The yield on Ireland’s benchmark 2020 bond fell below 5% yesterday for the first time since the bailout in Nov 2010. The debt is the second-best performing in the euro area this year, trailing only Portugal.
All of the optimism that Ireland can raise money in the markets and avoid a debt restructuring is premature as the nation struggles to emerge from its worst recession in modern history, said Michael Saunders, Citigroup’s head of European economics in London.
"Ireland faces an almost impossible task to get back to fiscal balance," he said, adding a slower economic revival may eventually make Ireland’s debt unsustainable.
Gross domestic product was unchanged in the second quarter from the previous three months of the year, the CSO said yesterday. Analysts had expected a rise of 0.7%. The economy shrank 1.1% from the second quarter last year.
Government bonds with a maturity of at least 10 years returned 31% in the past year, including reinvested interest, indexes tracked by the European Federation of Financial Analysts Societies show. After reducing its budget deficit, the country sold bonds in July, returning to longer-term credit markets for the first time in almost two years.
Benchmark 2020 bonds rose for a third day, pushing the yield to 4.99% in London. "Ireland is making good progress on reform and fiscal measures," said Alberto Gallo, head of European credit research at Royal Bank of Scotland Group in London.
Since 2008, Ireland has made about €25bn, equal to 16% of GDP, of austerity measures. Sustaining the rally depends in part on reigniting growth after the economy shrank 15% since 2008. Saunders forecasts GDP will contract 0.6% this year and grow by the same amount next year.
With growth muted, the Government is pushing for European help to lower the cost of its legacy banking debt.

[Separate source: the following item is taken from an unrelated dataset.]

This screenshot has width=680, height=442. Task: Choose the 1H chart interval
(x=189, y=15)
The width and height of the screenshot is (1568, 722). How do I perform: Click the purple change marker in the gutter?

Ireland has pledged or injected €64bn into the financial system, making it the world’s costliest banking rescue since the Great Depression.
"A lot depends on what kind of deal they get on the banks," said Saunders. "Will it significantly reduce the debt level? I’m not sure it will. If they don’t get relief, they are going to find it hard to fund themselves on a sustained basis at a tolerable yield and will be looking at some sort of second bailout programme."